## Problems to solve
1. Please extract the part of the passage on faith and action between "We not only" and "(see Alma 34:32–33).", inclusive, copying it word for word.
2. Continue the passage on faith and action, picking up after its final sentence.

BEGIN Selected extract

We not only consider the future but also remember the past-both our own and that of others. The past contains the lessons mankind has learned. We ignore it at great risk. But of the two, past and future, the future must be regarded as the more vital. The idea of progress, so important in the gospel and in Western civilization where Christianity took root, is clearly a product of faith and hope. We keep the ideal of progress vivid and strong when we seek to go forward and do better than we have. If ever we begin to think more about past deeds than about future deeds, then progress has ceased to beckon us. But though we look to the future, we live in the present, which is the time for action, the day, as scripture says, in which our labors are to be performed (see Alma 34:32–33).
What, then, is action? An action occurs when an intelligent being living in a world of time carries out a choice or plan first conceived in his mind. The idea precedes the act. Even actions performed by habit, which seem to involve no aim, were not always so. They were once subject to choice, and they became habits by choice, even if the choice was simply a passive refusal to prevent them. To choose something actively means to pursue it as an end to be achieved in the future, even if that future reaches no further ahead of the present than a brief moment. An action is voluntary, chosen, done on purpose. The aims of actions may vary, but every action has an aim, some result intended. Because faith is the principle of action, action has faith as its source. Action is faith at work; without faith, there would be no action. In the words of the first lecture,
If men were duly to consider themselves and turn their thoughts and reflections to the operations of their own minds, they would readily discover that it is faith, and faith only, which is the moving cause of all action in them; that without it both mind and body would be in a state of inactivity, and all their exertions would cease, both physical and mental (LF 1:10).

END Selected extract
BEGIN Stored records

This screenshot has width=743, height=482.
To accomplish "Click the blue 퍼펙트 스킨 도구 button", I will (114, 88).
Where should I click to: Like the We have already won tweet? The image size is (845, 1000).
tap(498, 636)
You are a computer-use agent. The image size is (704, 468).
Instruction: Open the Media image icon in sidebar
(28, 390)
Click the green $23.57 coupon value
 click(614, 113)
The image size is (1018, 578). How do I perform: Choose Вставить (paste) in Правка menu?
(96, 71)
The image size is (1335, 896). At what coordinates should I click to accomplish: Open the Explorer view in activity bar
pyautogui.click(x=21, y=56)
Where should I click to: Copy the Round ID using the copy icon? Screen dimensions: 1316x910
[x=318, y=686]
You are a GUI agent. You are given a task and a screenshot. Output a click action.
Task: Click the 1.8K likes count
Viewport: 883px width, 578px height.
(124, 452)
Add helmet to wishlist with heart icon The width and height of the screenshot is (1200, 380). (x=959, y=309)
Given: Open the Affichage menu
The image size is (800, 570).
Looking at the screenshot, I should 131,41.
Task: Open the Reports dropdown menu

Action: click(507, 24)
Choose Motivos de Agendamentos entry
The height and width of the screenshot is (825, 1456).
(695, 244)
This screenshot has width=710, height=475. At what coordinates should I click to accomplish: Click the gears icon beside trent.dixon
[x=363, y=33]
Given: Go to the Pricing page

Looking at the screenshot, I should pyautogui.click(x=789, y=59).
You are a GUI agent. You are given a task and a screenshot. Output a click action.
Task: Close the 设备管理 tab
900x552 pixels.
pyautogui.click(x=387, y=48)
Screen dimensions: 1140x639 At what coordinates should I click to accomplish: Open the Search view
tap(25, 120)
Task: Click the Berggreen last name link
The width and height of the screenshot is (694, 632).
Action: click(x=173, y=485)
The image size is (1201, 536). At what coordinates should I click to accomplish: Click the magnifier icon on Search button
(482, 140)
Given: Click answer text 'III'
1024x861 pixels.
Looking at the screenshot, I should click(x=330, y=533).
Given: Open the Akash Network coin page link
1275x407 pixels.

END Stored records

## Task-by-task answers
1.
We not only consider the future but also remember the past-both our own and that of others. The past contains the lessons mankind has learned. We ignore it at great risk. But of the two, past and future, the future must be regarded as the more vital. The idea of progress, so important in the gospel and in Western civilization where Christianity took root, is clearly a product of faith and hope. We keep the ideal of progress vivid and strong when we seek to go forward and do better than we have. If ever we begin to think more about past deeds than about future deeds, then progress has ceased to beckon us. But though we look to the future, we live in the present, which is the time for action, the day, as scripture says, in which our labors are to be performed (see Alma 34:32–33).

2.
Faith, then, “is not only the principle of action, it is also the principle of power in all intelligent beings, whether in heaven or on earth” (LF 1:13). These words imply that even God himself acts by faith, and the lecture goes on to assert that
we understand that the principle of power which existed in the bosom of God, by which he framed the worlds, was faith; and that it is by reason of this principle of power existing in the Deity that all created things exist; so that all things in heaven, on earth, or under the earth exist by reason of faith as it existed in him (LF 1:15).
Modern revelation declares that “the glory of God is intelligence” (D&C 93:36). The first lecture teaches that faith is the principle and power of intelligence in action. Insofar, then, as man is an intelligent being who acts by the principle of faith within him, he partakes of a divine principle. When God gave man dominion over the earth, he did so because man, as an intelligent being, had the power to act by faith, and thus to act like God. Man’s task, within the sphere of his stewardship, is to continue the work of creation by the principle of faith, shaping the future in accordance with this principle.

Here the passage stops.